The die roll is also inherently flawed; it would be trivial to include a small magnet or ferromagnetic material on the side opposite the “go through invasive screening” side, and an electromagnet in the table, so the agent or an automated system can force that particular outcome. In case of a magnet, the automated system could also force a “clear” outcome, for certain people who are decided to be more equal than others.

Julien Couvreur September 21, 2012 1:53 PM

Interesting concept. But beyond a specific approach which we can argue about (should the TSA do X or Y?), the broader solution is to get ride of a government monopolized solution. Only competition can bring about the right experiments and trade-offs.

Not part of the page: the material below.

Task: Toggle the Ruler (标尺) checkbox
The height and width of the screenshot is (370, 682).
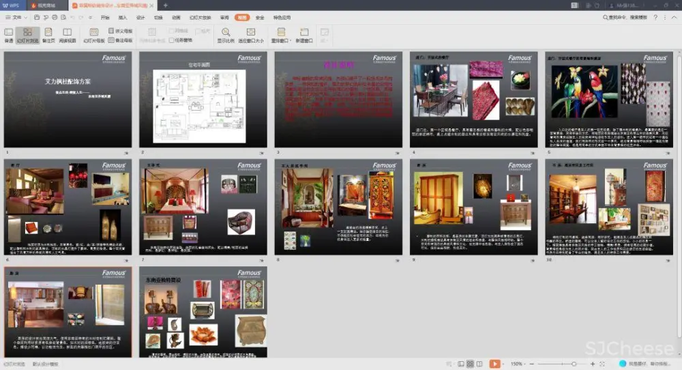Action: 197,31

Someone September 21, 2012 2:56 PM

@SparkyGSX: “if the key is sufficiently large, the Evil Government could just select whoever they want, and figure out which key would generate the selection of that particular day.”

That’s what the precommitment and the die roll are designed to prevent: the government chooses R before the die roll (so they can’t specifically choose R to cancel out the dice), and they commit to it (for example, by publishing a hash of their selection before making the roll) so they can’t change it after the fact.

Now, if you can’t make an accountable random-number generator AT ALL, then this doesn’t work. But you don’t need a number that is BOTH random AND secret, just one of each.

@Julien Couveur:

How is competition going to help us here? Most of the costs of a 9/11-type incident were externalities from the airline’s perspective; I’m not sure you could accurately calculate them to assign them as penalties, and I’m even more skeptical that the security company would actually be able to pay them if you did. Plus, competition is notoriously bad at balancing big but rare risks.

tunguuz September 21, 2012 3:08 PM

Cryptographers make a big mistake assuming that a technical solution can be theoretically secure enough. In reality, only practical security matters, the one achieved via the (possibly faulty) technology, but accompanied by guards and dogs.

Processes, fuzzing and complexity is what ensures the resulting security, i.e. people and procedures. Theoretical security can offer many interesting intellectual challenges, but otherwise, it is not sufficient to make things secure enough.